-- start --
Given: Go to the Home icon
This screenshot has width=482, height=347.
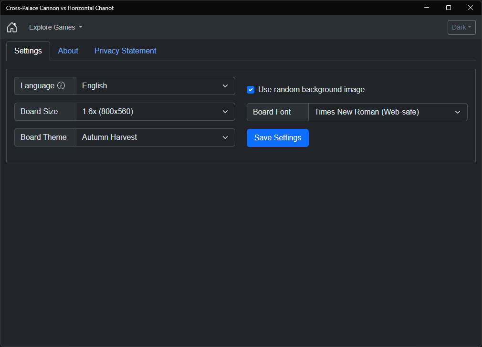Looking at the screenshot, I should [x=12, y=27].
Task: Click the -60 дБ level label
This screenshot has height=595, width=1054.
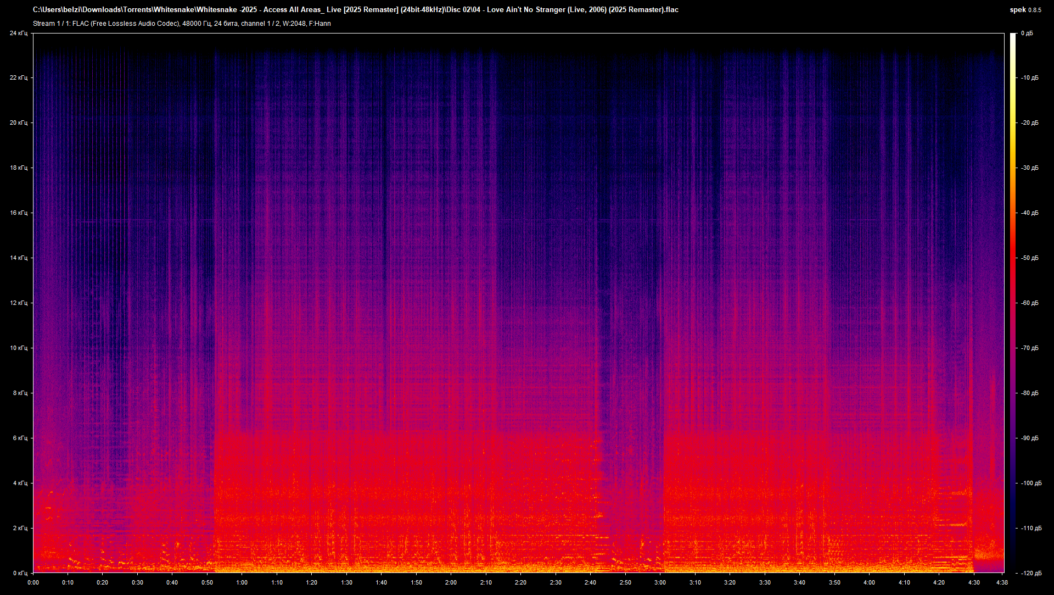Action: pyautogui.click(x=1029, y=303)
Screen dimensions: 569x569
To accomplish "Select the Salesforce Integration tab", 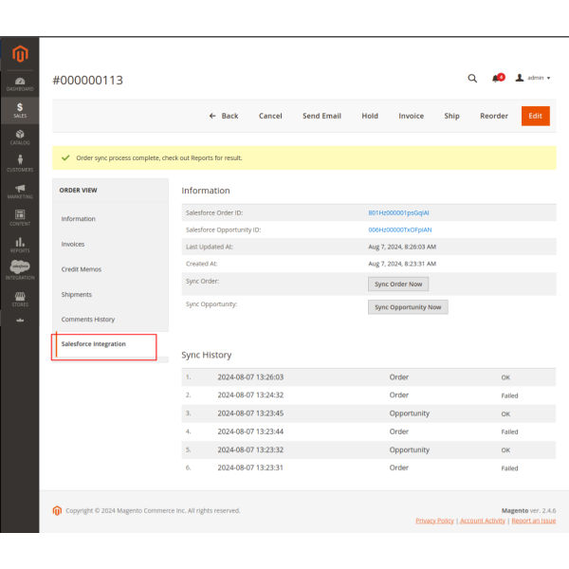I will click(94, 343).
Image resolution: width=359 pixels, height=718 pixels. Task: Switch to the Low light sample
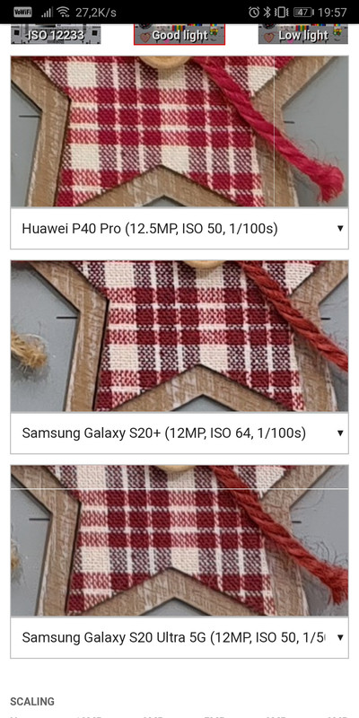tap(302, 34)
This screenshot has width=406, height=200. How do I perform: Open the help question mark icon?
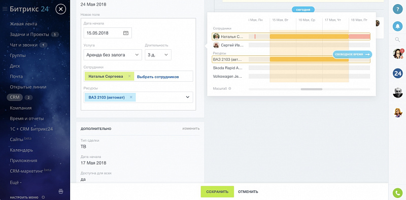pos(397,9)
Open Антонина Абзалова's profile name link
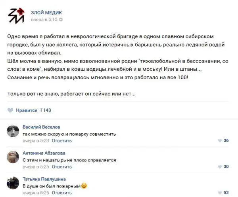 [44, 153]
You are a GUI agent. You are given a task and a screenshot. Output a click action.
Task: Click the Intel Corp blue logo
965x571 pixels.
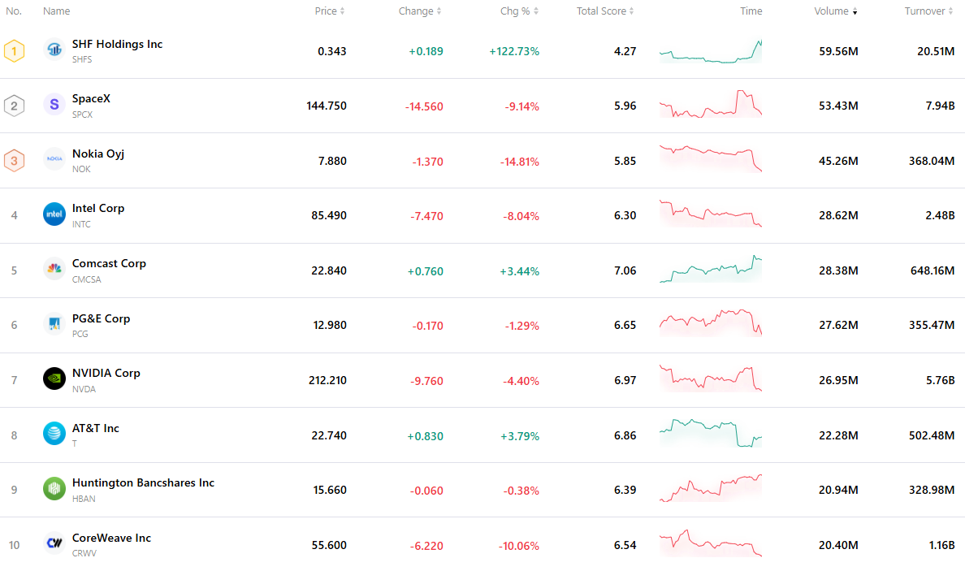pos(54,214)
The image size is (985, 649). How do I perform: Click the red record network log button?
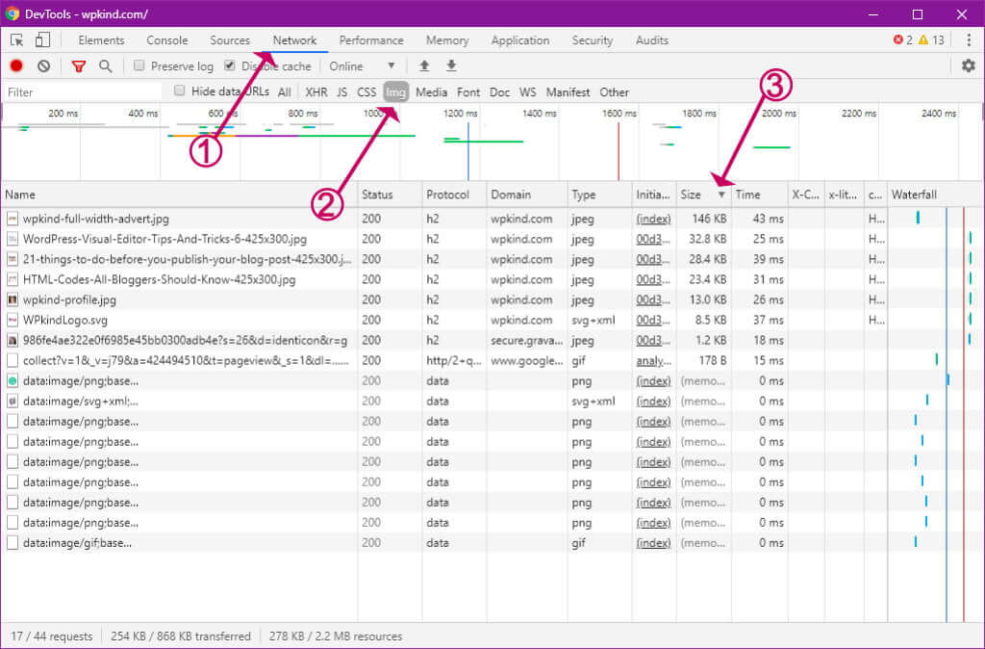click(16, 66)
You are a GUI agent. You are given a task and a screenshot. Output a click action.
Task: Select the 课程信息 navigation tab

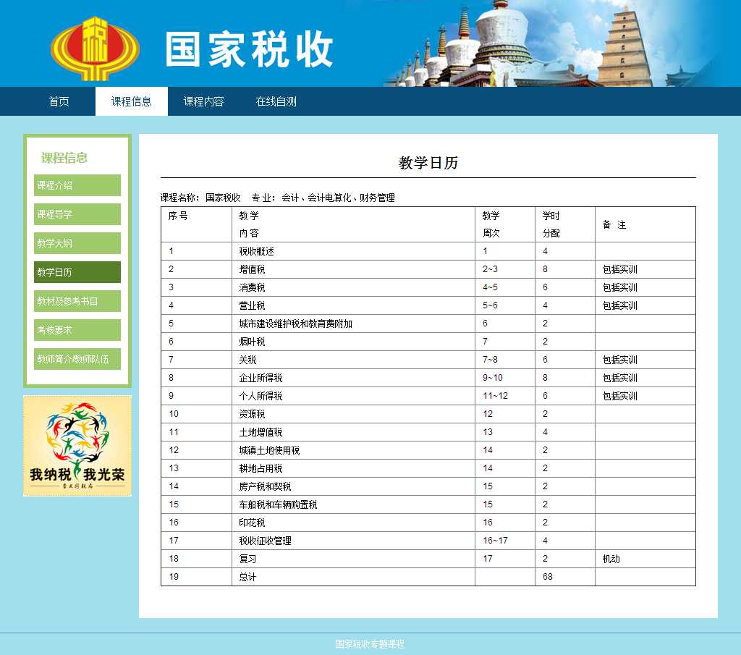[x=132, y=101]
-- end --
Directive >> Rewrite the rows from the line containing "The image size" through the end of the rows, requests included, with every coordinate in the answers multiplied by 2.35 and rounded to a whole number (halves round up). Give only those lines, and leave the pictures out.

Response for this exercise >>
The image size is (985, 649). How do I perform: Click the red record network log button?
click(38, 155)
You are a GUI agent. You are given a task and a screenshot. Output a click action.
Task: Select the 课程信息 navigation tab

[x=310, y=237]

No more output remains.